--- THE TASK ---
Filter the records for lines holding the string "card".

--- DATA ---

BEGIN

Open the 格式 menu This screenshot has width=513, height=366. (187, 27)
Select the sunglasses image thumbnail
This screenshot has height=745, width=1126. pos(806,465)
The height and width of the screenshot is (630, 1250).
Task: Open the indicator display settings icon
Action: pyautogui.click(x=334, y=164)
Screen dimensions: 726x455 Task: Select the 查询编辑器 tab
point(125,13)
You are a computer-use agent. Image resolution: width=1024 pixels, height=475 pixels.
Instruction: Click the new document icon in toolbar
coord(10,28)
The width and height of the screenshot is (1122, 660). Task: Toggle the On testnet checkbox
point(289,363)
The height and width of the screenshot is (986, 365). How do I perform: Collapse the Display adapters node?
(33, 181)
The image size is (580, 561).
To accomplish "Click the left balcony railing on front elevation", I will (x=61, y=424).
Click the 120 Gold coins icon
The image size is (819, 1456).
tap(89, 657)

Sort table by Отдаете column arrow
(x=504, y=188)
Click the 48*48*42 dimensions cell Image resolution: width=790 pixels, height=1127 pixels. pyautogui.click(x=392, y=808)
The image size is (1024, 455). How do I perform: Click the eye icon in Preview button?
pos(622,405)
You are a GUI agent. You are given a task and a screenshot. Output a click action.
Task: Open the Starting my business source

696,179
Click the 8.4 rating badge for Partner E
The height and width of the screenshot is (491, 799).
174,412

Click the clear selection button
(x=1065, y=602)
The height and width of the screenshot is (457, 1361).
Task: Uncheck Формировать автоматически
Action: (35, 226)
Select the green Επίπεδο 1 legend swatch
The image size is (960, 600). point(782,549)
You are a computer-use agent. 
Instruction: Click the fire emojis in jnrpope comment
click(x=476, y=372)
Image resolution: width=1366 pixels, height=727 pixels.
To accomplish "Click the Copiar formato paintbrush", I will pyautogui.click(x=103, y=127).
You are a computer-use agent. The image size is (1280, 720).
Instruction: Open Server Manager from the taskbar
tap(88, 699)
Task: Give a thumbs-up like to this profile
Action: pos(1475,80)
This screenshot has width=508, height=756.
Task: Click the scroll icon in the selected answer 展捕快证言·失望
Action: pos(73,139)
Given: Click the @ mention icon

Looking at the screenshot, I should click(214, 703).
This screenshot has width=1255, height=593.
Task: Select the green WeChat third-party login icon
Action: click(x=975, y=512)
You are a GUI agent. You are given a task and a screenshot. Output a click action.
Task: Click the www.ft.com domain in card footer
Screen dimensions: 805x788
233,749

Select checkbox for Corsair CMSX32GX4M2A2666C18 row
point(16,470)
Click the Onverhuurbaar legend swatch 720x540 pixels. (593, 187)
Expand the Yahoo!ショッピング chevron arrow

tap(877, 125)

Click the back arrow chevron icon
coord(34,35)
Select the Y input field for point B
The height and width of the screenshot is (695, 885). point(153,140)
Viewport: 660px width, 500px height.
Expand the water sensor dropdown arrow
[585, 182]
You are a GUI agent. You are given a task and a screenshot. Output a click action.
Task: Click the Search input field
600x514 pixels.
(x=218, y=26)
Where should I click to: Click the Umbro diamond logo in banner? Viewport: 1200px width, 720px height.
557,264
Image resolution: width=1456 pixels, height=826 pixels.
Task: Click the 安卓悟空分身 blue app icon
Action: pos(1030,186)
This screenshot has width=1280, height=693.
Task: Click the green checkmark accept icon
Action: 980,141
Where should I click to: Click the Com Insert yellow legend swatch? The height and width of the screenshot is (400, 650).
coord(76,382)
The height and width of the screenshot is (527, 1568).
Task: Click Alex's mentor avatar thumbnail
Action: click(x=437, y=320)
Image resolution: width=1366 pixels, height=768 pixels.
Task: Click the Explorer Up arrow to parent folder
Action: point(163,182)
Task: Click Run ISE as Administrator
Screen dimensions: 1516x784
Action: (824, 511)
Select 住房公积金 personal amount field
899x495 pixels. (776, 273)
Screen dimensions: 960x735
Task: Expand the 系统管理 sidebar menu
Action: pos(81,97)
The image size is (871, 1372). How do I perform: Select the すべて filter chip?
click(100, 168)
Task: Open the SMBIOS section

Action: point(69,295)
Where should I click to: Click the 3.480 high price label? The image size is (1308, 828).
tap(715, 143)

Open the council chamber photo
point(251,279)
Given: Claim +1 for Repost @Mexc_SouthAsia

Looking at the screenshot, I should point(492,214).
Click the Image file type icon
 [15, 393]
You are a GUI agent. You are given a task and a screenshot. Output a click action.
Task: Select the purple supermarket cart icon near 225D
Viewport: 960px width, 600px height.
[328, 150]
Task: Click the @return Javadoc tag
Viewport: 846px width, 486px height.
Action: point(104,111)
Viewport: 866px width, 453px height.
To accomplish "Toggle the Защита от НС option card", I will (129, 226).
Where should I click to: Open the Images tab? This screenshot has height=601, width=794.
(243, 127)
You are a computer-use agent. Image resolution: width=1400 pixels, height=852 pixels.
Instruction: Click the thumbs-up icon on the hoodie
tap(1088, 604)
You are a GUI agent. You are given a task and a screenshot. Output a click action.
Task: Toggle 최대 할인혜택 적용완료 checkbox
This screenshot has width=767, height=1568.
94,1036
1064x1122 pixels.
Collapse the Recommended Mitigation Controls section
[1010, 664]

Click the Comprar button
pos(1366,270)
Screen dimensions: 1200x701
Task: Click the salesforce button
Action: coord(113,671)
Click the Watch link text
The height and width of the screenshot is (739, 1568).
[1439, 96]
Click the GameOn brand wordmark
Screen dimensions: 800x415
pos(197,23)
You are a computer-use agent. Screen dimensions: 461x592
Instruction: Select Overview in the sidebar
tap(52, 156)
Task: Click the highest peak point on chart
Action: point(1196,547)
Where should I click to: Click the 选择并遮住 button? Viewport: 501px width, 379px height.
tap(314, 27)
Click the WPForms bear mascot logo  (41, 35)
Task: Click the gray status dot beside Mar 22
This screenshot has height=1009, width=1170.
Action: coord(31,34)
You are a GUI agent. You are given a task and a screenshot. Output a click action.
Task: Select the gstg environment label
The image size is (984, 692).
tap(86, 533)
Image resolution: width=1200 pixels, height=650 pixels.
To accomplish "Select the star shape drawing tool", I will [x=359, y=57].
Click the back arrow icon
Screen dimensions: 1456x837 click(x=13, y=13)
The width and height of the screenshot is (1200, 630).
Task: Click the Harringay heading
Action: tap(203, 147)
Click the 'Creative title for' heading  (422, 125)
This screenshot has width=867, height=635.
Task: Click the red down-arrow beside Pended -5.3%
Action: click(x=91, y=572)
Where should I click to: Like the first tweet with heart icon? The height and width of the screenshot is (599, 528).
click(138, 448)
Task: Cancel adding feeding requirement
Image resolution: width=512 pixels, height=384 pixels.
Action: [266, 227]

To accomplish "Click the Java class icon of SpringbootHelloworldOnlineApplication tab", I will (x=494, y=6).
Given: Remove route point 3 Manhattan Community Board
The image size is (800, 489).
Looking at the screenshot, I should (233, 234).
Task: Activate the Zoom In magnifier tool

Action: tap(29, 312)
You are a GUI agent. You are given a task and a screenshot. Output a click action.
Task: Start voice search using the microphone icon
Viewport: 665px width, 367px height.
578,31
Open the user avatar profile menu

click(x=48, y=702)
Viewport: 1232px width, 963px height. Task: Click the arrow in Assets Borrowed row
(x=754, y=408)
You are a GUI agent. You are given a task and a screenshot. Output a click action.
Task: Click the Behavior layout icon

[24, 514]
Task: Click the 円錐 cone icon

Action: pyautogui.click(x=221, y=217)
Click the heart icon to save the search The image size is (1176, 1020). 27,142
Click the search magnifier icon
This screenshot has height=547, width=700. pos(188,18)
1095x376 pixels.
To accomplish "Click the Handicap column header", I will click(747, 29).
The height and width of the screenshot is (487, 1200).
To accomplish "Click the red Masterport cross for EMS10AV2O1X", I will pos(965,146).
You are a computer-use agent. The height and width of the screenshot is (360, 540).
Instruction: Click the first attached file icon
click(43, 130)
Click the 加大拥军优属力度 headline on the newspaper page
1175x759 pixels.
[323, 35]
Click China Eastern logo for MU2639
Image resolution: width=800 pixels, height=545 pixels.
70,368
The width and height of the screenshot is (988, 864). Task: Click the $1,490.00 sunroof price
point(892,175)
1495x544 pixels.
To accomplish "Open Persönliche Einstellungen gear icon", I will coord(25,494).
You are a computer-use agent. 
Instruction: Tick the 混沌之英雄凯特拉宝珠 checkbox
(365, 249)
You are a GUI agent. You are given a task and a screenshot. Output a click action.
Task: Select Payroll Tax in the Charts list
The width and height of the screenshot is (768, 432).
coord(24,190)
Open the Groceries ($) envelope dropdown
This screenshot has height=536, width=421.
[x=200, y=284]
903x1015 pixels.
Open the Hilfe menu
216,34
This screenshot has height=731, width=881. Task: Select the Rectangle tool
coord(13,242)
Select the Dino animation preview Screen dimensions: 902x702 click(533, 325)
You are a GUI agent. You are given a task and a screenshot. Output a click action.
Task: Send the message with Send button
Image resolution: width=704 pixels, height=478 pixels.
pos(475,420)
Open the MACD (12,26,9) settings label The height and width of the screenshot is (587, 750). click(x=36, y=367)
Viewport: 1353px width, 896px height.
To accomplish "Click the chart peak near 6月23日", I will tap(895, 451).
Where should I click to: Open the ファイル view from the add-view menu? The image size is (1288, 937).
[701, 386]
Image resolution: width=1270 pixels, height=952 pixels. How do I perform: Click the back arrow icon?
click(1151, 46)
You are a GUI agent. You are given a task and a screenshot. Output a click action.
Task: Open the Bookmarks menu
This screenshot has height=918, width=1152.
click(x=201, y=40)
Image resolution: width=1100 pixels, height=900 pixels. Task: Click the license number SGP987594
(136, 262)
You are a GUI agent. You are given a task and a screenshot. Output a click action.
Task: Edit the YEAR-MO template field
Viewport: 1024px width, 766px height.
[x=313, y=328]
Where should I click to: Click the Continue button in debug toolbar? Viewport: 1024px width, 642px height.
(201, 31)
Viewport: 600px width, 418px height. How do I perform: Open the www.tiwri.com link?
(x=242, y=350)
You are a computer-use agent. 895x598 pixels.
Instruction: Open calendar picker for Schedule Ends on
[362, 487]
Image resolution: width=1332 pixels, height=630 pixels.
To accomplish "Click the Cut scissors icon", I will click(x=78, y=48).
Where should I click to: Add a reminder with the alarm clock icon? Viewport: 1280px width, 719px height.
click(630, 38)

END

--- ANSWER TO THIS PROBLEM ---
Task: Click the www.ft.com domain in card footer
To accomplish "Toggle the Защита от НС option card", I will (129, 226).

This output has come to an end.